Racism against Gypsies

 

One group of people that often go unnoticed when it comes to racism and discrimination are Gypsies. In Europe they have been persecuted to a similar extent as the Jews throughout history, including World War II and even now they are largely mistreated or ignored.

 

Immigration

 

As the world globalizes in terms of nations’ economies, trade and investment, borders are opened up more easily for “freer” flow of goods and products. However, people still are not able to move as freely. In some places around the world, there are additional restrictions being put up on people’s movements.

 

United States

 

Human Rights Watch in USA report on how the US Immigration and Naturalization Service treat immigration detainees as though they were criminals by putting these otherwise innocent people in jail, indefinitely.

 

(US immigration policies are interesting in that they are really mainly designed to bring in immigrants with a certain level and type of education to help enhance the nation, economically. This means a disproportionate representation of that population becomes part of the American culture and hence it even affects the streotypical image of such minorities as always being hard-working and only interested in the pursuit of financial gains, etc. It is even used by some politicians as an excuse to show how other immigrant populations in the US who have been around longer should follow newer immigrant’ examples, even using that as a basis to argue for a further cut in social welfare subsidies etc., unfairly blaming such people solely for their economic problems. So, as an unfortunate example, South Asian Americans are inadvertently looked upon negatively by many in the Black and Latino communities, and vica versa.)

 

United Kingdom

 

In UK, some plans had been unveiled to improve the immigration process. Some groups, however, have expressed concerns about it. For example they fear that this plan will allow immigration officers more power than before to detain and increase the number of asylum seekers whose appeals have been refused. Also, one idea was to place more checks by liaison officers at the ports and airports of the countries that the asylum seekers are leaving. This, some people believe, would prevent genuine asylum seekers being able to flee their country where human rights violations may be taking place. Even though the number of people seeking asylum in UK is not as large as some other countries in Europe, UK’s current process means that the prison-like asylum centers house people who may be waiting up to seven years before their case can be heard.

 

United Europe

 

The European Union has had policies to control immigration from non-member countries. Spain for example seems to be facing a larger number of immigrants from Morocco and other North African countries where people want to escape their politically conflict-torn countries and seek a better standard of living in Europe.
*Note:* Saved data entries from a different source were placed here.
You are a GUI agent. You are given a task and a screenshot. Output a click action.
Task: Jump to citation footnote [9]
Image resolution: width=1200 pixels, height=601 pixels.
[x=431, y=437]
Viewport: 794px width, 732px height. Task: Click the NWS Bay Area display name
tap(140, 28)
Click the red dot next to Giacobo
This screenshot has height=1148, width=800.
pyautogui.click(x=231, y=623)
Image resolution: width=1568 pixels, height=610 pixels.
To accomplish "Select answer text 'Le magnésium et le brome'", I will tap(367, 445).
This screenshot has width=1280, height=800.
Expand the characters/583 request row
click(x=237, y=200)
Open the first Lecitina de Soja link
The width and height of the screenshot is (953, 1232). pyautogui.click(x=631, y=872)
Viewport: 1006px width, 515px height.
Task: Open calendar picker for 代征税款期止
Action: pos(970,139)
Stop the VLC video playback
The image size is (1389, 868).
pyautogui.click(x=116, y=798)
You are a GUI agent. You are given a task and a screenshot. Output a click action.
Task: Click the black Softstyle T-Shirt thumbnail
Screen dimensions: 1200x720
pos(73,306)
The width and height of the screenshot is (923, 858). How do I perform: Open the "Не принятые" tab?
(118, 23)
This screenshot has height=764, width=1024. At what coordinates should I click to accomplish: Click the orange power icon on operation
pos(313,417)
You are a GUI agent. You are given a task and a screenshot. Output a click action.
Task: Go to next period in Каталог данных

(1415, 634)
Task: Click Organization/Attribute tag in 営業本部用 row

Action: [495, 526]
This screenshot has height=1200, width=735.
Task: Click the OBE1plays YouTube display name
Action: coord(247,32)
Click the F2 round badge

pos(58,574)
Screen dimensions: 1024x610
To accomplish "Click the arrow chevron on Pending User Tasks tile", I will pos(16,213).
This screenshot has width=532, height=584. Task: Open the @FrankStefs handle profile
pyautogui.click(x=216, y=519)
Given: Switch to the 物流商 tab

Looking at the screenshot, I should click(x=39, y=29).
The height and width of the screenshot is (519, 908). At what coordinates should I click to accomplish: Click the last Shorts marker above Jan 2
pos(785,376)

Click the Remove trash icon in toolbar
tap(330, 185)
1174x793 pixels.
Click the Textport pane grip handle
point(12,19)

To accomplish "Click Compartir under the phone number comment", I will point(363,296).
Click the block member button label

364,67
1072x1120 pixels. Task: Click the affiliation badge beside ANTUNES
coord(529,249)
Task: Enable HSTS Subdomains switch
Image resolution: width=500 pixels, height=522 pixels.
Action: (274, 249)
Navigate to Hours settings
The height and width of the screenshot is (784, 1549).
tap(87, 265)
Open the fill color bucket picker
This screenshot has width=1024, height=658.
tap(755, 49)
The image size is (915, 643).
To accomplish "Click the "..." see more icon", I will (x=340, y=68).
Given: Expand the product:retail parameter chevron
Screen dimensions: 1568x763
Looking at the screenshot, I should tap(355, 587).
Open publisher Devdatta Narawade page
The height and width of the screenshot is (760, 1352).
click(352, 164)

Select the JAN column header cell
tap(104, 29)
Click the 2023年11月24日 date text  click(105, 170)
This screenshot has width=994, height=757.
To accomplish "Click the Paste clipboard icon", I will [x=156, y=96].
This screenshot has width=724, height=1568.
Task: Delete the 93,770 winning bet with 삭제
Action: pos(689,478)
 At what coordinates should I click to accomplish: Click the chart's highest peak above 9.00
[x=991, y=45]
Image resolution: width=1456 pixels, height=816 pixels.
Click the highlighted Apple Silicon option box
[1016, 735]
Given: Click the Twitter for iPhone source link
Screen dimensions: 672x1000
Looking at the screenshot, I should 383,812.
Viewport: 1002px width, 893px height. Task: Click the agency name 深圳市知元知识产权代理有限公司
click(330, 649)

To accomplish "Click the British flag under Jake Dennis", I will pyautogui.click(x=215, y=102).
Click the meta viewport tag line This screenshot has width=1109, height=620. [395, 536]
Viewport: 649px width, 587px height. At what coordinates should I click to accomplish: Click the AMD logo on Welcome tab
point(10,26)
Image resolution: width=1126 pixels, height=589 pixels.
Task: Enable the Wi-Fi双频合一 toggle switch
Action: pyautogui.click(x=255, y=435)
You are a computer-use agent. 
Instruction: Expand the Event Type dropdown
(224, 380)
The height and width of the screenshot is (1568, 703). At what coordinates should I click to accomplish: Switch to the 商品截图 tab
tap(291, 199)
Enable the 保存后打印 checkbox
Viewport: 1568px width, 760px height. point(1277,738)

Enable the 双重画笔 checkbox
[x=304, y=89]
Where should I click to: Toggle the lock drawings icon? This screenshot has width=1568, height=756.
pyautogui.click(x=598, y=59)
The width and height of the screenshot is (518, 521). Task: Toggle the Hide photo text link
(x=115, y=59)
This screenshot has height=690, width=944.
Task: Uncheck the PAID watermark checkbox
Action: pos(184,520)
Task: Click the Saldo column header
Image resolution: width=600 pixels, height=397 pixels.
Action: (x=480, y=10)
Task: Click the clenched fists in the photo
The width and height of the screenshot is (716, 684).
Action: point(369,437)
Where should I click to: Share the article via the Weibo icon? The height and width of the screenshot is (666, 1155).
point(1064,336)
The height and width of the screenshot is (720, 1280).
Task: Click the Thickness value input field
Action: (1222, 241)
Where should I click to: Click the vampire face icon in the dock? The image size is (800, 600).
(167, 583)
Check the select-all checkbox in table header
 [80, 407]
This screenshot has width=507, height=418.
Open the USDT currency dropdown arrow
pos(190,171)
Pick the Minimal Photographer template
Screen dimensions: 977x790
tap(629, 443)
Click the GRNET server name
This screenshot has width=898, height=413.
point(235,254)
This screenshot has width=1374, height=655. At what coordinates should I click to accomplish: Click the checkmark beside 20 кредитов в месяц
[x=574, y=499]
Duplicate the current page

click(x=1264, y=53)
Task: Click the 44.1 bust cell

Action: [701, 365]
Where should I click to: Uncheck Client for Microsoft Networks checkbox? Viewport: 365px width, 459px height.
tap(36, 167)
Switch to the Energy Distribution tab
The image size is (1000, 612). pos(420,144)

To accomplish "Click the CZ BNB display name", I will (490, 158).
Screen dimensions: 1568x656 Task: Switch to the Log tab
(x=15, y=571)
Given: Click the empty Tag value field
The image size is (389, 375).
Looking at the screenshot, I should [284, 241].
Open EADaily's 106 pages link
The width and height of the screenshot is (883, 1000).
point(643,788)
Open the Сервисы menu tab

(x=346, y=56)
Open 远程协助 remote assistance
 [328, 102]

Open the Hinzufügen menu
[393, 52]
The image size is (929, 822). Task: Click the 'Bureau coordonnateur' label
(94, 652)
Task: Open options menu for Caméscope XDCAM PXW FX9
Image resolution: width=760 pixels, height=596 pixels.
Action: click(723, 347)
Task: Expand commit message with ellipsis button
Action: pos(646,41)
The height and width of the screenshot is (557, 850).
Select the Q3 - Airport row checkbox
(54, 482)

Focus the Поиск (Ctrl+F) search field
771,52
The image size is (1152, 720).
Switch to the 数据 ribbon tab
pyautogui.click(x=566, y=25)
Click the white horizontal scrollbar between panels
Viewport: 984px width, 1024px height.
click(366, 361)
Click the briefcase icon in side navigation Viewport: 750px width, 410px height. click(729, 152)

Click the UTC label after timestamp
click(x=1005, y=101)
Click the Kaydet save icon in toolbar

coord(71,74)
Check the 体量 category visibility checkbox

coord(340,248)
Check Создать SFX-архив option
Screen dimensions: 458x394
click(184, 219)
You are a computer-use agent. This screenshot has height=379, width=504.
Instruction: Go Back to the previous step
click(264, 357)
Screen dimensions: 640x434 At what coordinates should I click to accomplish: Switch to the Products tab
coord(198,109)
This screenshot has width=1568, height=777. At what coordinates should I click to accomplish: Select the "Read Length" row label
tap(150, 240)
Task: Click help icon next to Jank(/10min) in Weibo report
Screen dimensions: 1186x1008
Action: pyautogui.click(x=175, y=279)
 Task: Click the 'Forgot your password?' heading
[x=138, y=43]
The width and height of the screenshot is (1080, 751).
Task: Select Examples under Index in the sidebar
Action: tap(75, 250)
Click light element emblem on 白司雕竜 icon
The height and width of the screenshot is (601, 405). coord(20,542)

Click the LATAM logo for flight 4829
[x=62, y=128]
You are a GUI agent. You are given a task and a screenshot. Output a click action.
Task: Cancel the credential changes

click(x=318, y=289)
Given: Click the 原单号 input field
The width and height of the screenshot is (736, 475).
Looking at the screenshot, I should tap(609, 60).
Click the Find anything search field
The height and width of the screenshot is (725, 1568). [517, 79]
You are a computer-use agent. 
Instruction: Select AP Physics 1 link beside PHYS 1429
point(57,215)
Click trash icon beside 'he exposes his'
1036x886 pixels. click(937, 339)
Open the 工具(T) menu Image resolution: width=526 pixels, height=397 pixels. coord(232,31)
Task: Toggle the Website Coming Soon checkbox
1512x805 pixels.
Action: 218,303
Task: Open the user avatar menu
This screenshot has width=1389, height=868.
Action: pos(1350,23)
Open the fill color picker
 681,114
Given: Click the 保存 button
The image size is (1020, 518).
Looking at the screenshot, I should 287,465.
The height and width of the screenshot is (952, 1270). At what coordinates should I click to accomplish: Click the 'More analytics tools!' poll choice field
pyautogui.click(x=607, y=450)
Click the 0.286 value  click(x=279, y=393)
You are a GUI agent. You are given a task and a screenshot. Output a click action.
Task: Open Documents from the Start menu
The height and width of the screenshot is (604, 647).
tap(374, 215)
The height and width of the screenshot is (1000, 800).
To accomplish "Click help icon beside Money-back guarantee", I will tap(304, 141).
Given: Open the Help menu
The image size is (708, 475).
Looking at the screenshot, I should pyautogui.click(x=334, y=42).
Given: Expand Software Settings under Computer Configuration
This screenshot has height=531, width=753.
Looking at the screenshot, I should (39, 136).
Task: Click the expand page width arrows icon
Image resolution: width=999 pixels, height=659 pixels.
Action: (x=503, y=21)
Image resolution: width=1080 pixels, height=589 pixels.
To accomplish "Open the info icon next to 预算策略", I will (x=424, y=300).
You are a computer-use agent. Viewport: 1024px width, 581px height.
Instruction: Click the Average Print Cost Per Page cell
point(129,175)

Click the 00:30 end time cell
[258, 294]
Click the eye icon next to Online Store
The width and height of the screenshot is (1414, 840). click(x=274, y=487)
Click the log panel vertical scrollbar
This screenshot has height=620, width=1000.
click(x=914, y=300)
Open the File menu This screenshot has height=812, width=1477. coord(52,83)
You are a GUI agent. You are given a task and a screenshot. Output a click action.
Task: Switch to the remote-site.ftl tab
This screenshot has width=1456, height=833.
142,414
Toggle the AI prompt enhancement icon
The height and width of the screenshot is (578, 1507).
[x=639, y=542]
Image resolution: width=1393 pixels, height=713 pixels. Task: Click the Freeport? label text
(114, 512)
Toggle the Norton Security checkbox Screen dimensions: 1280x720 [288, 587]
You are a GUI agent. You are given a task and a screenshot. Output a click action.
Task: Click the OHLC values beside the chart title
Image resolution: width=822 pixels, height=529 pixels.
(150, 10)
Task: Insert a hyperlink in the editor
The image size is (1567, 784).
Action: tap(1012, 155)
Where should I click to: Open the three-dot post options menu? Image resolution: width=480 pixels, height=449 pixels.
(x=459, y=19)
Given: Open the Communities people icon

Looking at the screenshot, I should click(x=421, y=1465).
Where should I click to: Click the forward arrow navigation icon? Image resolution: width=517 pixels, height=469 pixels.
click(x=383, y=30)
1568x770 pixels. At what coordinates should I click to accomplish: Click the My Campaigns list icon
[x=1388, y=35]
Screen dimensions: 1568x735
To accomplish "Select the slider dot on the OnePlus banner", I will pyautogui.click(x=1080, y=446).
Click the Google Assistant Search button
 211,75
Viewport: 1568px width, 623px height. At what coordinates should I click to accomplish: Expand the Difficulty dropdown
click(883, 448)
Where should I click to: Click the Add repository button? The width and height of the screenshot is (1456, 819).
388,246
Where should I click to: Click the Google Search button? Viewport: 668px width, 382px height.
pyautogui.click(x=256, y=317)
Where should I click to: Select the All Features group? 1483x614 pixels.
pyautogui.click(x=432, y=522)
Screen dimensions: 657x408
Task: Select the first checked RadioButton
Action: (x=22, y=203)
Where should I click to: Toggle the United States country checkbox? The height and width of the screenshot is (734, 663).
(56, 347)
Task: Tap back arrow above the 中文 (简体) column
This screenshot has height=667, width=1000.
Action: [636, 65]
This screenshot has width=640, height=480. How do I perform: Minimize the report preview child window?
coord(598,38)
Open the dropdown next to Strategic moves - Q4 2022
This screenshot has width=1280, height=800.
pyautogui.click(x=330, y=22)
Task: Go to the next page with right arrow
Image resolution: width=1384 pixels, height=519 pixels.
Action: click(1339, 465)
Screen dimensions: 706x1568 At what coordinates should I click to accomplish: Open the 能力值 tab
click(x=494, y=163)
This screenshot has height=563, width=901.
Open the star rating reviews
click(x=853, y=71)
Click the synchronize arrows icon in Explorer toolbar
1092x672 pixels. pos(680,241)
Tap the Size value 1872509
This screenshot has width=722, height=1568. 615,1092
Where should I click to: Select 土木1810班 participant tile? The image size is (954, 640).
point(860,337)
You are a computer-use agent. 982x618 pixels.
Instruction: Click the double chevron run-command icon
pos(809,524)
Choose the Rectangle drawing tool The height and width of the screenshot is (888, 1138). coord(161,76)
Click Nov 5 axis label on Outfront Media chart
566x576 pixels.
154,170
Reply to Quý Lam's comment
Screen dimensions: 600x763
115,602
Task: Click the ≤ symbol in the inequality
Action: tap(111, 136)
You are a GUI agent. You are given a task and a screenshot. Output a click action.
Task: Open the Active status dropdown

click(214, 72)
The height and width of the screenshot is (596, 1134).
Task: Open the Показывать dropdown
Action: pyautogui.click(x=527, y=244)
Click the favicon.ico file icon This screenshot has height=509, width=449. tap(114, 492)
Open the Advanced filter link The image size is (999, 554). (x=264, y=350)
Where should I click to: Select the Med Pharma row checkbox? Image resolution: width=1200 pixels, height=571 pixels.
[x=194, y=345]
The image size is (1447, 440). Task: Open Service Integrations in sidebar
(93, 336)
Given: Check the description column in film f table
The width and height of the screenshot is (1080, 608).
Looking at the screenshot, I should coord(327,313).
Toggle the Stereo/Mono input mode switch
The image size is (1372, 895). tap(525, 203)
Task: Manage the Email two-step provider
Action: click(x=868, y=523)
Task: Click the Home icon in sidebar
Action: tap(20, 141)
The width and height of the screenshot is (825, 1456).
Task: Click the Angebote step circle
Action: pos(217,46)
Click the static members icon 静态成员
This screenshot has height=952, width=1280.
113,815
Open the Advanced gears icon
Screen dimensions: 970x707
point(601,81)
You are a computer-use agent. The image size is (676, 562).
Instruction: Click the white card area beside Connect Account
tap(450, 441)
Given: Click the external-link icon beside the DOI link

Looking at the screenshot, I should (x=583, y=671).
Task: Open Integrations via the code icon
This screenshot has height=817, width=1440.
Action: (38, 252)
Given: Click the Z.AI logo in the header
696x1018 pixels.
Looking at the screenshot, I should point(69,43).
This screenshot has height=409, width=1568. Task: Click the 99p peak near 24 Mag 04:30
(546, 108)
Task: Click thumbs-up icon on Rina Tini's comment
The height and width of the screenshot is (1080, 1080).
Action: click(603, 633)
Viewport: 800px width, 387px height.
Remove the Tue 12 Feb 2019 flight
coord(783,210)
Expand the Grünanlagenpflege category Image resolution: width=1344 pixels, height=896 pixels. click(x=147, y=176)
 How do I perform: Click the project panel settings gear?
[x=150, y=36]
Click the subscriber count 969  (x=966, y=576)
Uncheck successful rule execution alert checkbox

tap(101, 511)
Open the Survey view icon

However, many people are dying trying to achieve this. Some human rights activists say that the European restrictions need to be modified or African nations need to overcome their underdevelopment in order to alleviate this. However the world “free” trade model doesn’t look like it will immediately help the developing nations.

 

The Internet and Racism

 

And while the World Wide Web is a great proponent for the ideals of free speech, it can also be a breeding ground harboring hatred. This is very serious as the number of hate sites that have sprung up in the recent years is shocking and also increasing at an alarming rate.

 

Lately there has been much talk of Internet sites hosting hate material. Some groups such as HateWatch have gone as far as buying racist domain names so that real racists cannot buy these domains themselves!

 

For more about the Internet and free speech, check out this site’s section on human rights and the Internet. It has some useful links to additional sites and material.

 

Globalization and Racism

 

As globalization in its current form expands, so too does the inequality that accompanies it, as discussed throughout the trade related section on this web site. Rising inequality can result in an increase in racial bias for scapegoating or advancing xenophobic and isolationist tendencies.

 

Additionally, just as during say, French and British Imperial days racial bias was ingrained within the culture itself (as explored in great detail by Edward Said, for example, in his books such as Orientalism (Vintage Books, 1979) and Culture & Imperialism (Vintage Books, 1993)), so too are elements of this seen in today’s period of globalization, with what A. Sivanandan describes as the increasing “xenophobic culture of globalisation” seen in some parts of the world:

 

“Racism has always been both an instrument of discrimination and a tool of exploitation. But it manifests itself as a cultural phenomenon, susceptible to cultural solutions, such as multicultural education and the promotion of ethnic identities.

 

Tackling the problem of cultural inequality, however, does not by itself redress the problem of economic inequality. Racism is conditioned by economic imperatives, but negotiated through culture: religion, literature, art, science and the media.

 

... Once, they demonised the blacks to justify slavery. Then they demonised the “coloureds” to justify colonialism. Today, they demonise asylum seekers to justify the ways of globalism. And, in the age of the media, of spin, demonisation sets out the parameters of popular culture within which such exclusion finds its own rationale - usually under the guise of xenophobia, the fear of strangers.”

 

-- A. Sivanandan, Poverty is the new black, The Guardian, August 17, 2001

 

With expanding globalization, the demands for more skilled workers, especially in North America, Europe and elsewhere (while they cut back on education spending themselves, little by little), has led to increased efforts to attract foreign workers -- but filtered, based on skill. At the same time, this increases resentment by those in those nations who are not benefitting from globalization.

 

Additionally, those trying to escape authoritarian regimes etc are finding it harder and harder to get into these countries, due to tighter immigration policies. Hence it is harder to immigrate to the wealthier nations unless, says Liz Fekete, “these citizens are part of the chosen few: highly-skilled computer wizards, doctors and nurses trained at Third World expense and sought after by the West. Global migration management strategy saps the Third World and the former Soviet bloc of its economic lifeblood, by creaming off their most skilled and educated workforces.” From the perspective of globalization, Liz continues, “the skills pool, not the genes pool, is key.”

 

Immigrants face numerous criticisms and challenges; It is difficult enough often, to get into another nation as mentioned above. If one succeeds, then additional struggles (some to naturally be expected, of course) are faced:

 

* Living in a new country can be daunting, especially when the cultural differences are great.

 

* As a result it can be expected that an immigrant would try to maintain some semblance of their own culture in their new country of stay.

 

* Or, due to fears of racism or due to the culture shock it would be expected that immigrant communities would form as a way to deal with this and as a means to help each other through.

 

* By doing this, sometimes they face criticism of not integrating and of “sticking with their own kind”;

 

* Yet, on the other hand, if they do integrate in some way, they face critique from certain types of environmentalists and others of contributing to environmental degradation by increasing their consumption to the high levels typical of the host nation.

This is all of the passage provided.